Querida filha, que se lixe a santidade do matrimónio...
... e a tradição e os hábitos e a culpa. Se queres divorciar-te, vai em frente. Mas não esperes que os teus pais tenham sempre bom senso nisto. Às vezes só conseguimos meter os pés pelas mãos na tentativa de ajudar.
Paulo Farinha © Créditos: Rodrigo Cabrita
Querida filha,
Recebi o teu e-mail da semana passada. Li-o várias vezes. O teu pai também leu. E fez-me aquela cara de quem diz “eu avisei-te”.
Comecei a responder várias vezes. Mas nunca era bom, nunca era suficiente. Já apaguei tantos disparates e já me arrependi de ter apagado outros. A vantagem de escrevermos em vez de falarmos é que conseguimos organizar as ideias e não deixar que a irritação e o calor dos momentos se transformem em discussões. Tu escreveste tudo o que tinhas aí dentro sem eu te interromper, agora eu respondo-te também com calma e tu lês como, onde e quando quiseres. Vou sugerir esta tua ideia a todas as minhas amigas cujos filhos se irritam com elas quando conversam (e são muitas).
Acho que nunca te disse isto. Por isso vai agora por aqui: não contaste novidade nenhuma, quando nos disseste que tu e o João se iam separar. Foi um choque, sim. Mas não um que não antecipássemos. Talvez o teu pai, pelo feitio dele e por ser tão próximo de ti, já estivesse preparado – serás sempre a menina do papá, como o teu irmão é menino da mamã e é tal e qual como tu dizes: não há mal nenhum nisso. Mas eu não. Eu não estava preparada. Sabia que podia acontecer, sabia que o tempo ia passando e as coisas não pareciam melhorar, mas tinha uma esperança lá no fundo que vocês dessem a volta. Que o João te reconquistasse. Que tu reconquistasses o João. Ou que se perdoassem do que quer que fosse que vos tinha magoado. Sei lá... Passaram-me tantas coisas pela cabeça nestes anos que até já perdi a conta às vezes em que tentei falar no assunto. Umas melhor, outras pior...

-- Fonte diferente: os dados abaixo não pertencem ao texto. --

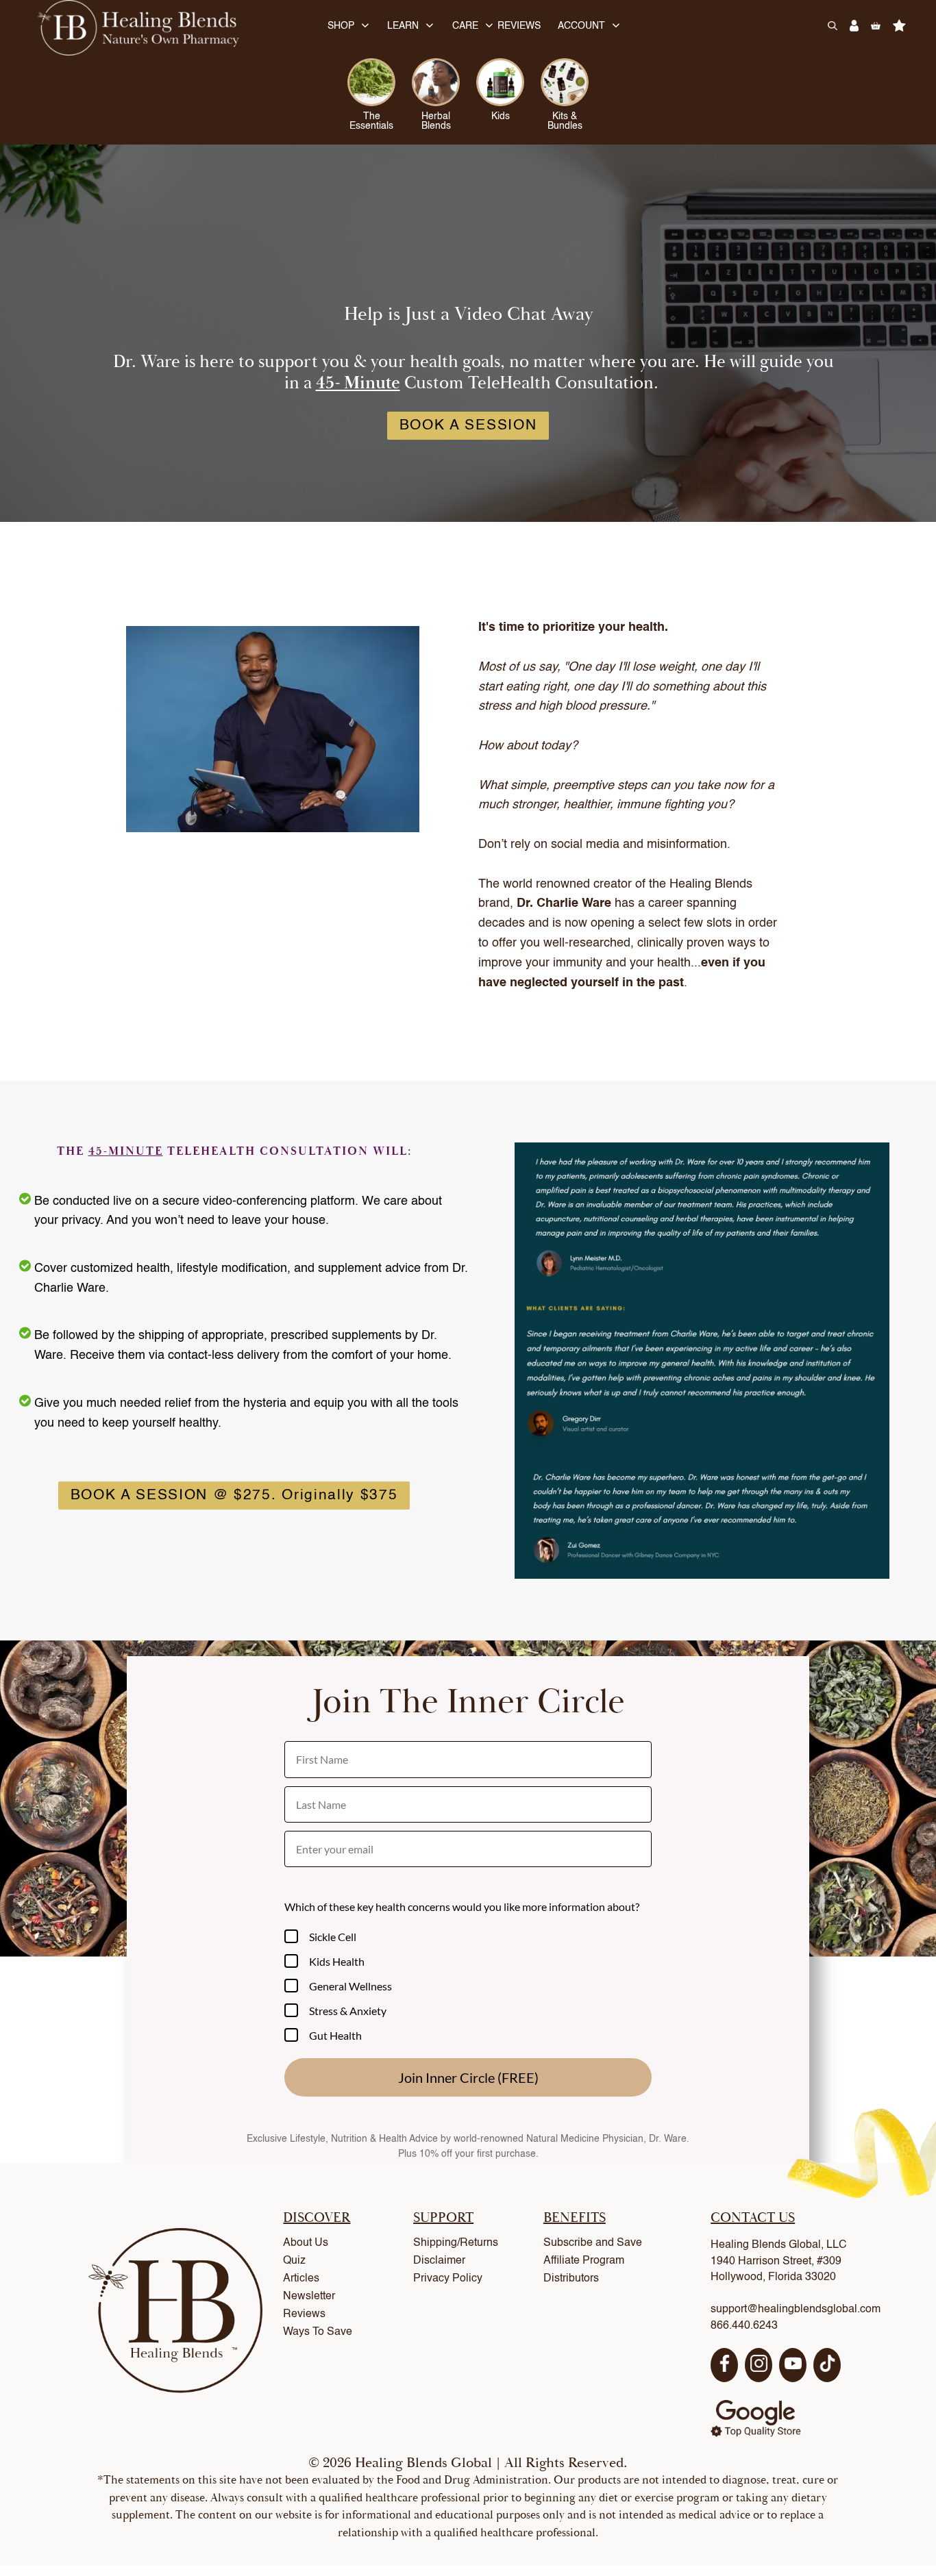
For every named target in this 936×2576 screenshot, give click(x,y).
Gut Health (335, 2035)
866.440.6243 (744, 2326)
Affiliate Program (583, 2260)
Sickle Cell (332, 1936)
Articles (301, 2278)
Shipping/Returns (455, 2243)
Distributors (571, 2278)
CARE (465, 26)
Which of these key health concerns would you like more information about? (461, 1906)
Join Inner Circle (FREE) (468, 2077)
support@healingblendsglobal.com (795, 2309)
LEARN (403, 26)
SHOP (341, 26)
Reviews (304, 2314)
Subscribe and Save (592, 2243)
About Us (305, 2243)
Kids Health (337, 1961)
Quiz (294, 2260)
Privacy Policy (447, 2278)
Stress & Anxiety (347, 2010)
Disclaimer (439, 2260)
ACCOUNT (581, 26)
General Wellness (350, 1985)
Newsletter (309, 2296)
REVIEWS (519, 26)
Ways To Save (317, 2332)
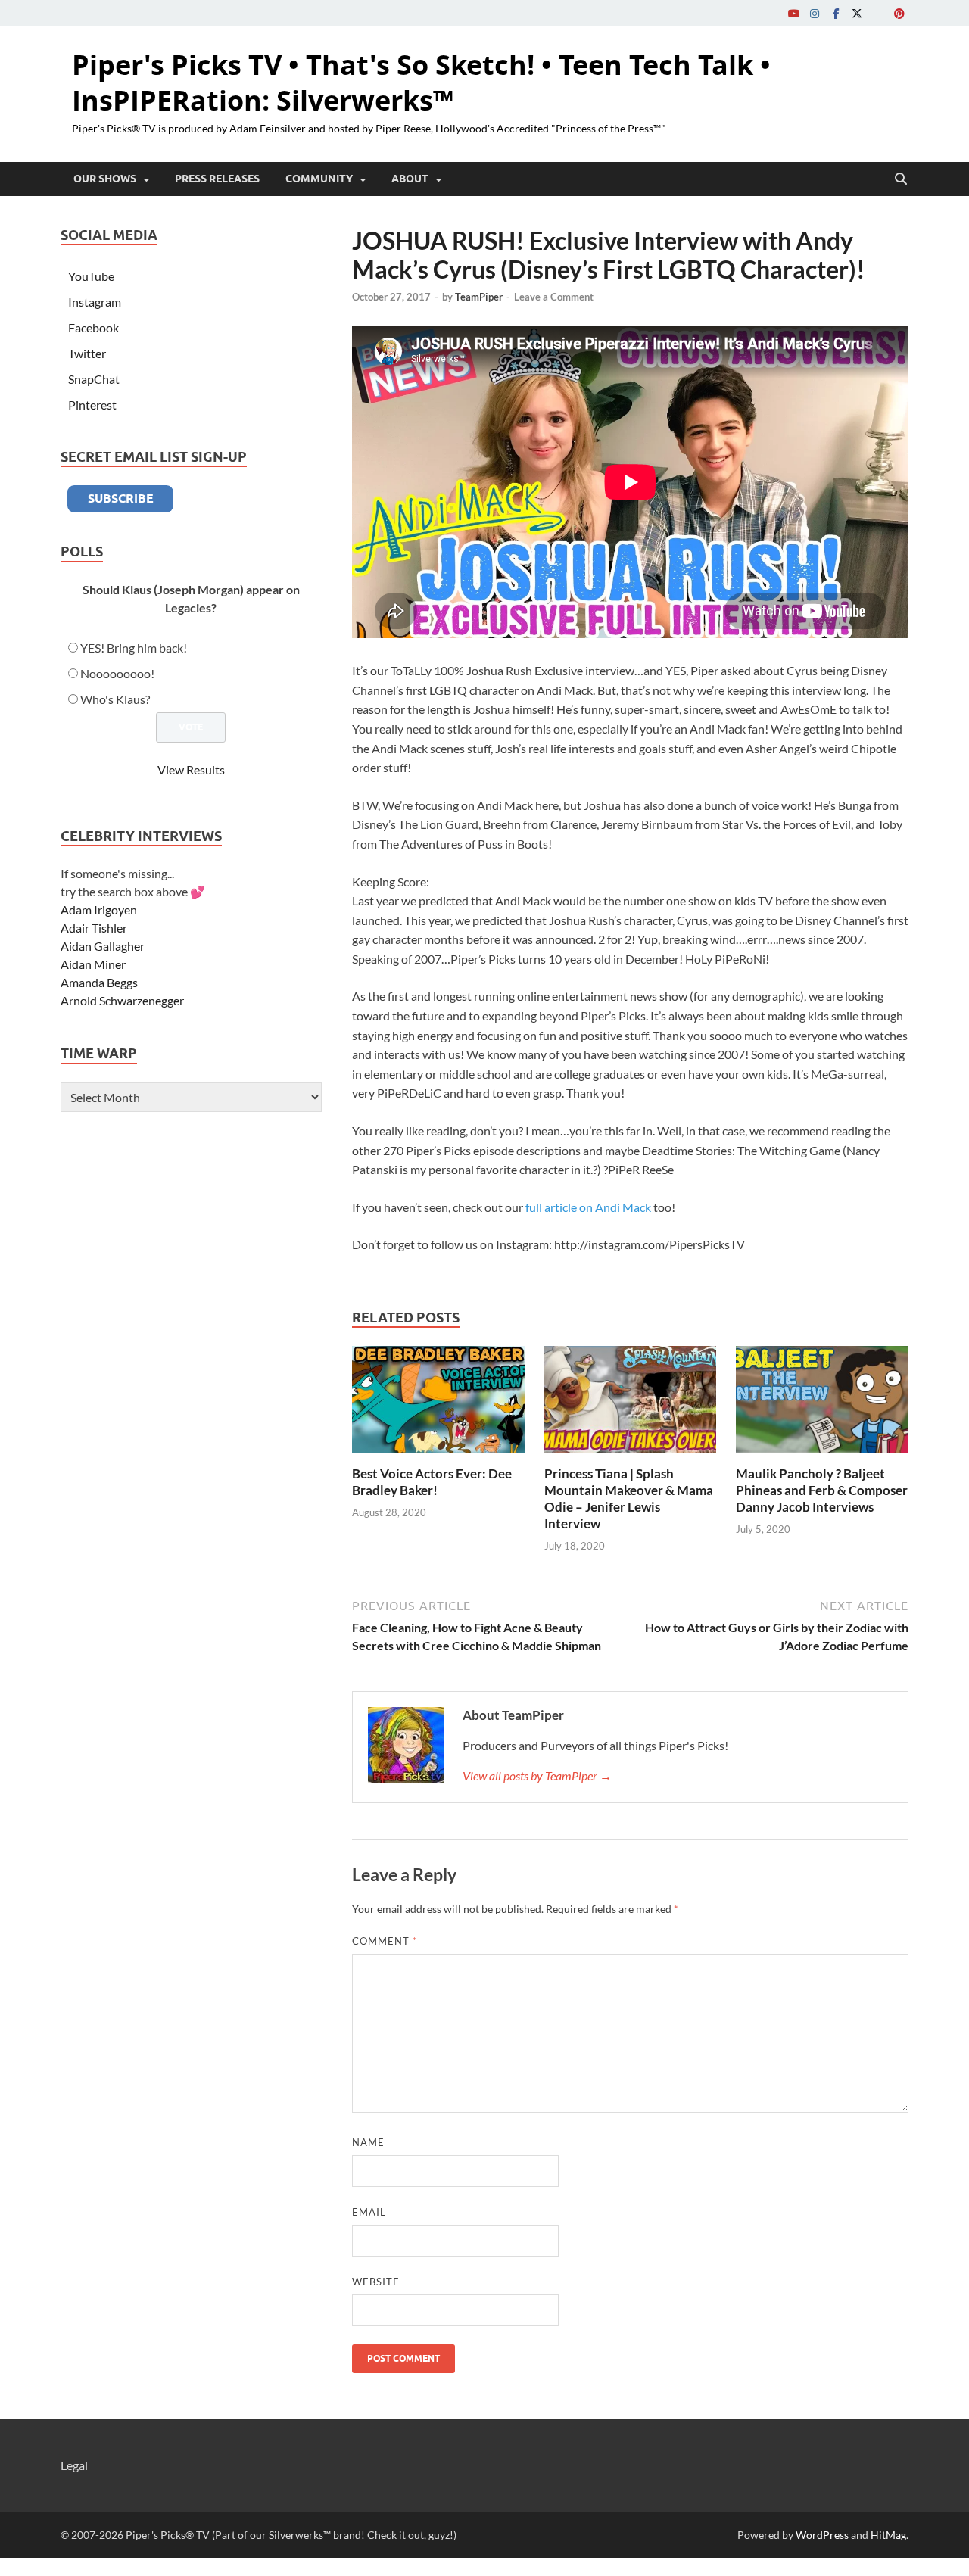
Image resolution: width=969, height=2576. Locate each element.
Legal (74, 2465)
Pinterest (92, 404)
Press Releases (217, 179)
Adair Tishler (94, 927)
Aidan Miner (93, 964)
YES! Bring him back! (133, 647)
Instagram (94, 301)
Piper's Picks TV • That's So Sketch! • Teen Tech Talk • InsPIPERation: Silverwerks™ (421, 82)
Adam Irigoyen (99, 909)
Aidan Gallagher (103, 946)
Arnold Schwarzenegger (122, 1000)
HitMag (888, 2534)
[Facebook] (836, 13)
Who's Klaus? (115, 699)
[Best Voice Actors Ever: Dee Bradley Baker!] (438, 1404)
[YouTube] (793, 13)
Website (376, 2281)
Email (369, 2212)
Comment (384, 1941)
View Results (191, 769)
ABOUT (409, 179)
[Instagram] (814, 13)
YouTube (91, 276)
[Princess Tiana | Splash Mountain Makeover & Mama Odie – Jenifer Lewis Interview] (630, 1404)
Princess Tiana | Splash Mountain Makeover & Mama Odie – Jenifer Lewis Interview (628, 1498)
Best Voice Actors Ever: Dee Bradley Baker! (432, 1482)
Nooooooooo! (117, 673)
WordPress (822, 2534)
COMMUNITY (319, 179)
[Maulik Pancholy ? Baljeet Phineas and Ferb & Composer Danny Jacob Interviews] (822, 1404)
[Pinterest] (899, 13)
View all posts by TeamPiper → (537, 1775)
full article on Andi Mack (588, 1207)
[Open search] (901, 179)
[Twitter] (857, 13)
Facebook (93, 327)
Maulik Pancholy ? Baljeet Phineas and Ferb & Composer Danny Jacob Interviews (822, 1490)
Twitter (87, 353)
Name (368, 2142)
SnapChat (94, 379)
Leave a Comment (554, 297)
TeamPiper (479, 297)
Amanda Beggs (99, 982)
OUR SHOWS (104, 179)
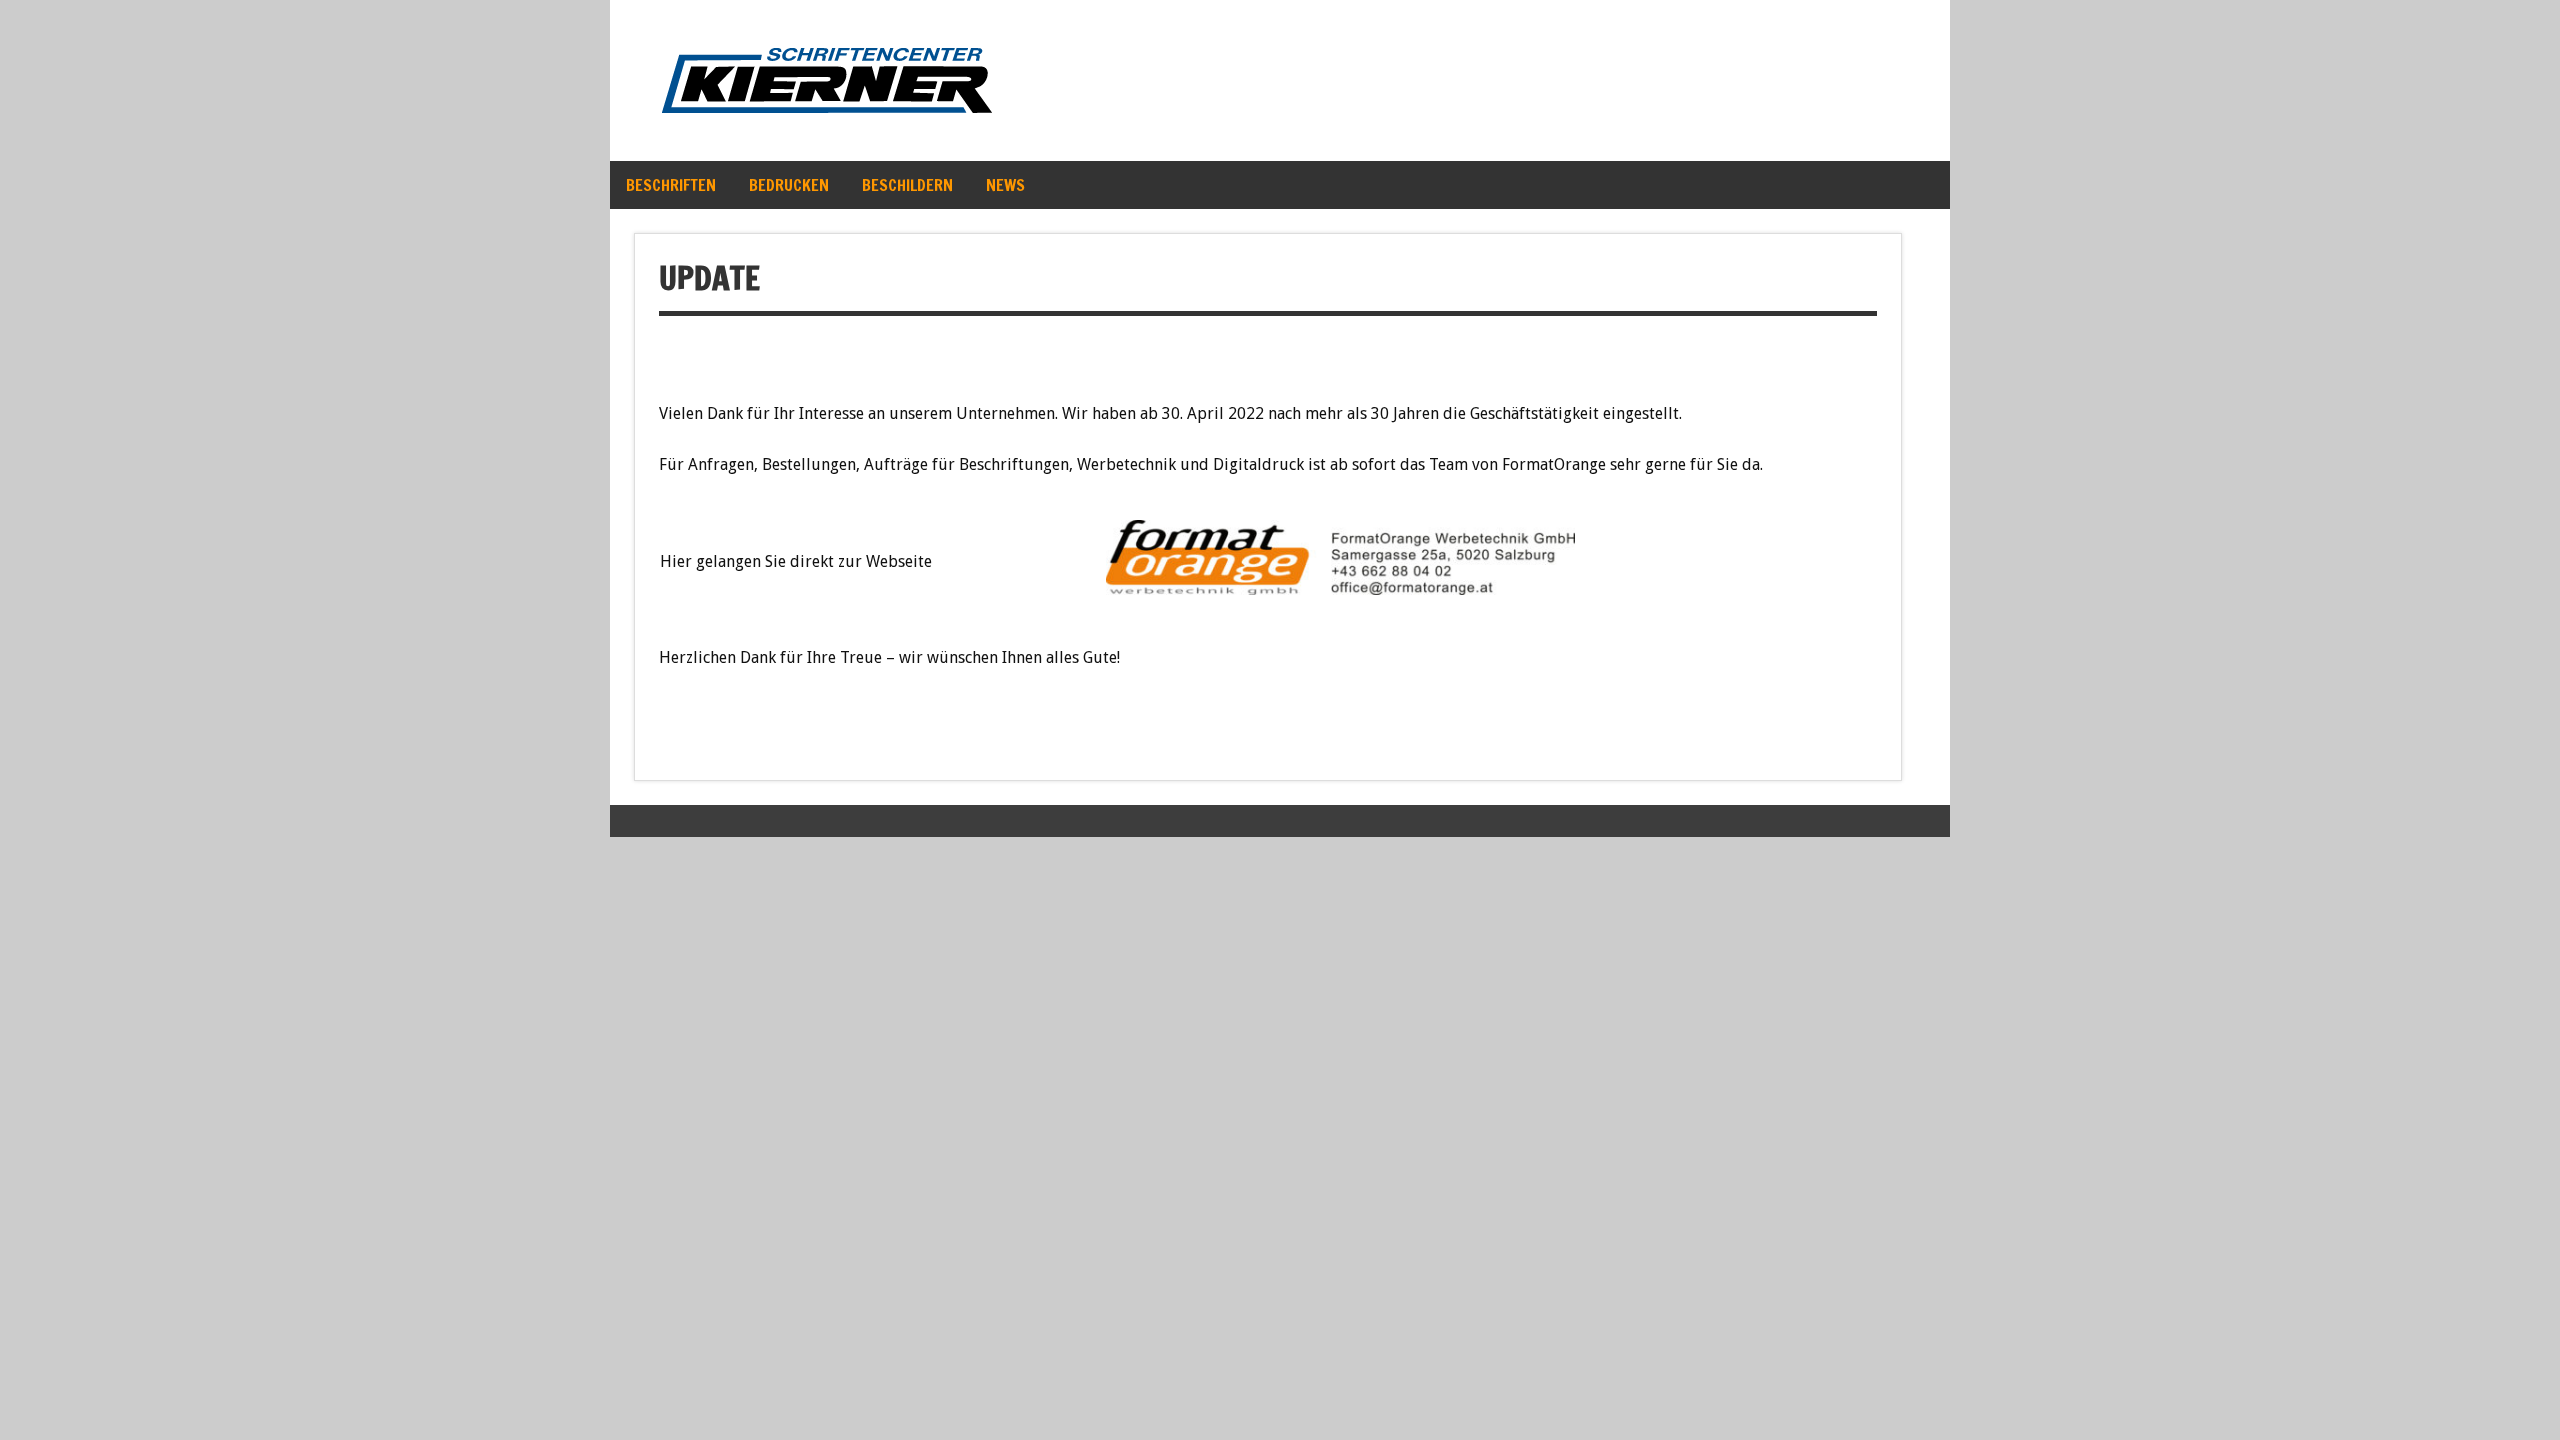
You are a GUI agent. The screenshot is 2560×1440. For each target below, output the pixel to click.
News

E tu, filha, ou fingias que não reparavas ou ias empurrando com a barriga. Mesmo que nós nos oferecêssemos para ficar com os miúdos para vocês terem um fim de semana, para irem jantar, para namorarem, para viajarem. E eu, filha, sem saber bem o que fazer ou como tocar no tema. Quando te perguntava tu respondias que estavas bem, mesmo que eu até já notasse na forma como subias as escadas, como entravas em casa, como nos cumprimentavas... Estavas funcional mas não estavas feliz. Levavas a vida para a frente mas ias ficando para trás. Os pais percebem isso. Até quando os filhos nos entram pela porta dentro nós sabemos ler estas coisas só de ver a vossa cara ou ouvir a vossa voz. Até ao telefone eu percebia que tu não estavas bem.
Sim, claro que pensei que pudesse haver outras pessoas. Um caso sério ou uma aventura. Do teu lado ou do lado do João. E claro que pensei que pudesses estar a precipitar-te. E claro que pensei que o João pudesse tratar-te mal. Pensamos em tudo, quando um filho nos diz que se vai divorciar. Até chegar ao momento em que dizemos que apoiamos e cuidamos e que estaremos sempre do lado dele, nós pensamos em tudo e colocamos todas as hipóteses. Procuramos razões em tudo. E, se não as encontramos, se não há nada que nos seja gritante, marcante, desesperante, nós pensamos no básico: tinhas alguém que te ajudava a pagar contas, que cuidava de ti e dos miúdos e o resto logo haveria de se resolver. Ou a vida logo colocaria tudo em ordem.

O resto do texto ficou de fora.